In questo contesto, il silenzio femminista occidentale sulla necessità di un cessate il fuoco a Gaza rappresenta non solo un errore morale, ma anche politico. Perpetua un tipo di femminismo intrecciato con le strutture di potere coloniali e imperiali, che storicamente hanno inflitto danni con il pretesto di protezione.

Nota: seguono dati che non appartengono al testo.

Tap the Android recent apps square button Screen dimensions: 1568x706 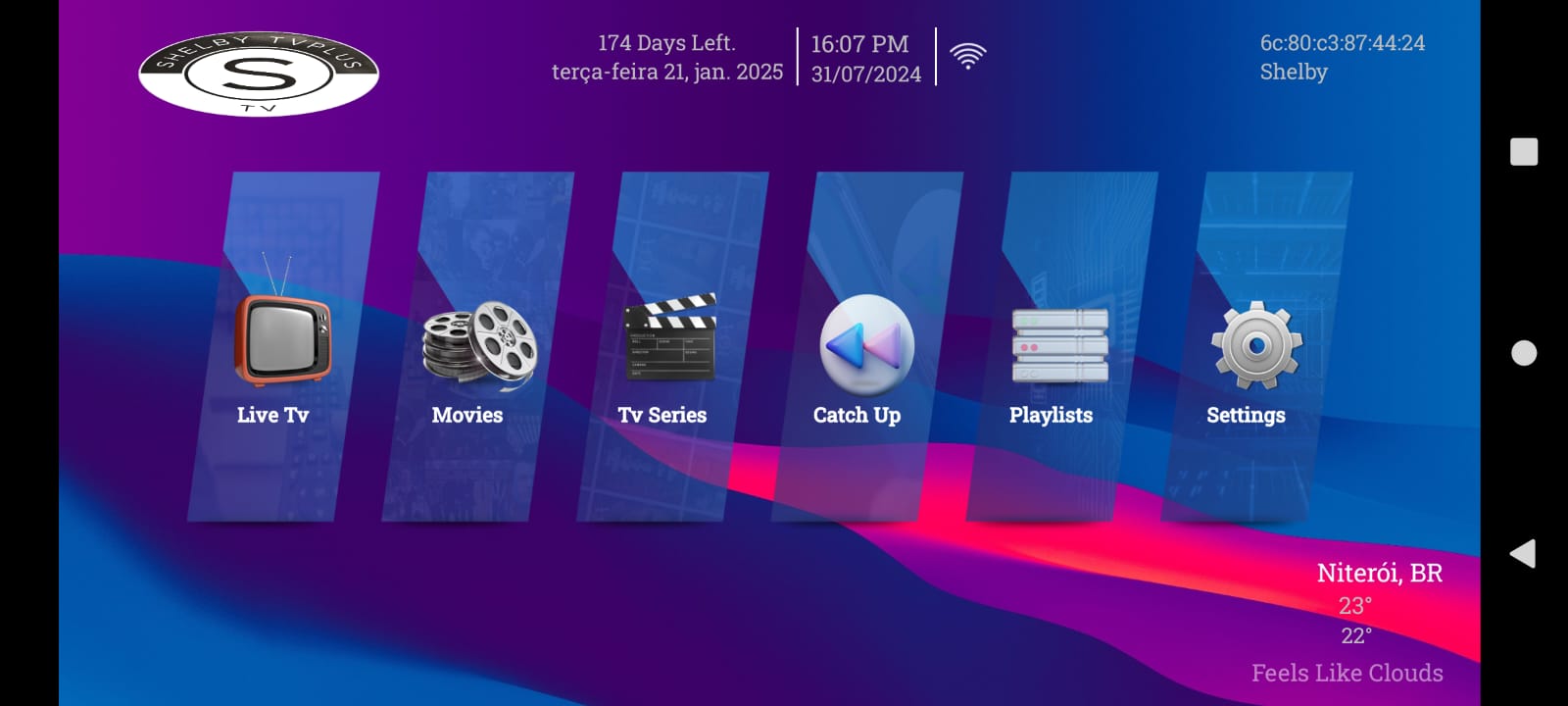coord(1523,152)
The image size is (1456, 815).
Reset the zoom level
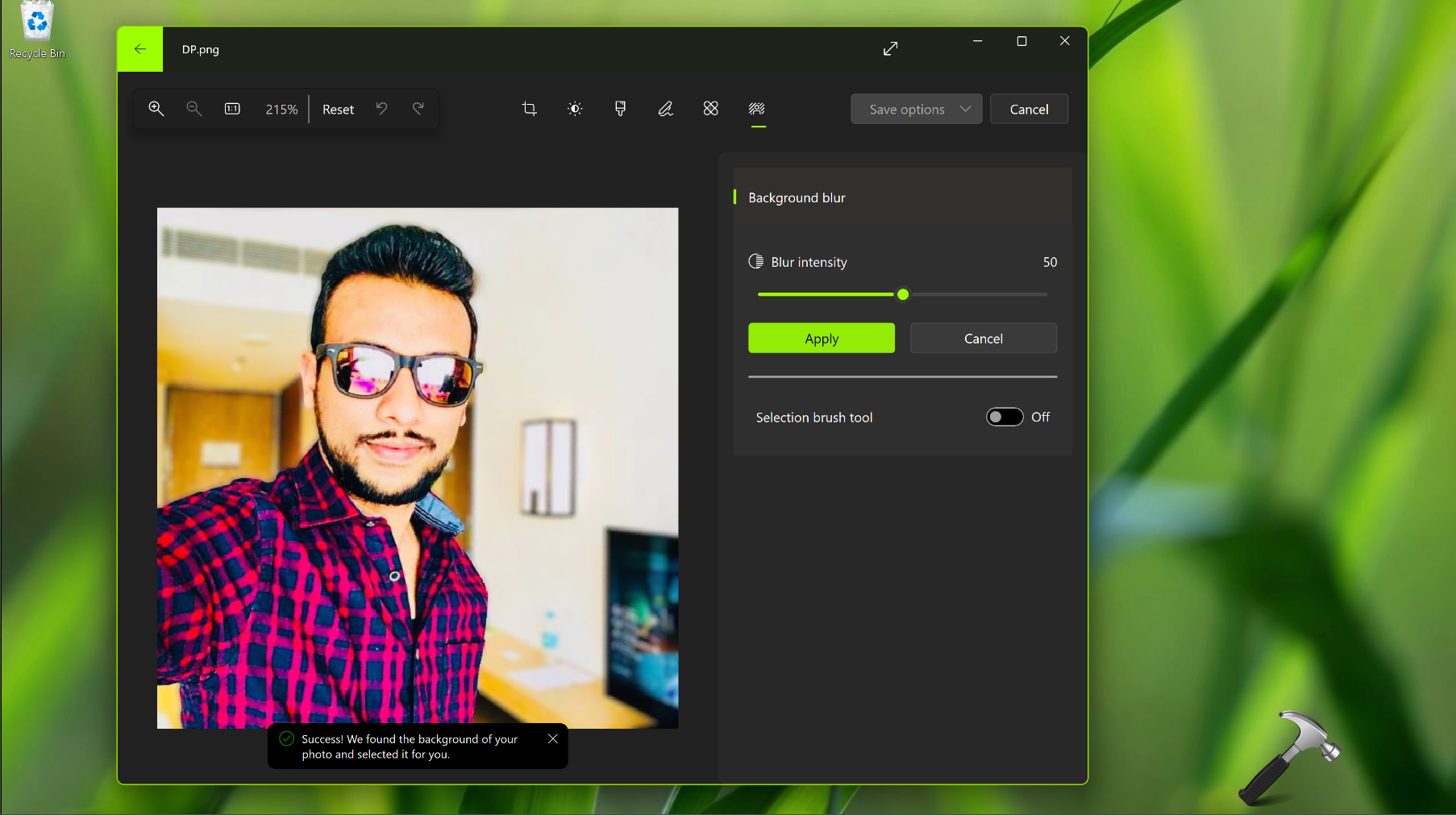click(338, 108)
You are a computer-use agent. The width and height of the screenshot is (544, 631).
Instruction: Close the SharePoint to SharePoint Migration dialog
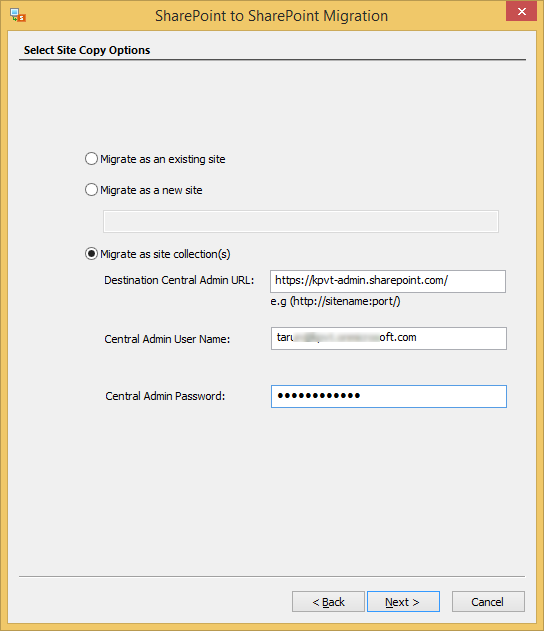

Questo silenzio è emblematico di un moderno “femminismo coloniale”, dove la retorica della “liberazione delle donne” nasconde atti di violenza più profondi. Giustifica le invasioni e le occupazioni con il pretesto di aiuti, dipingendo le donne palestinesi come semplici vittime bisognose di soccorso, negando allo stesso tempo il loro diritto alla resistenza. In definitiva, l’empatia selettiva delle femministe occidentali serve a rafforzare le strutture di potere che continuano il ciclo di violenza.

Nel frattempo, alcune femministe giustificano il loro rifiuto di chiedere un cessate il fuoco sottolineando la complessa posizione della società palestinese sui diritti LGBT. Hamas imprigiona o fa peggio alle persone LGBT, dicono, quindi la guerra dovrebbe continuare finché il gruppo non sarà completamente eliminato.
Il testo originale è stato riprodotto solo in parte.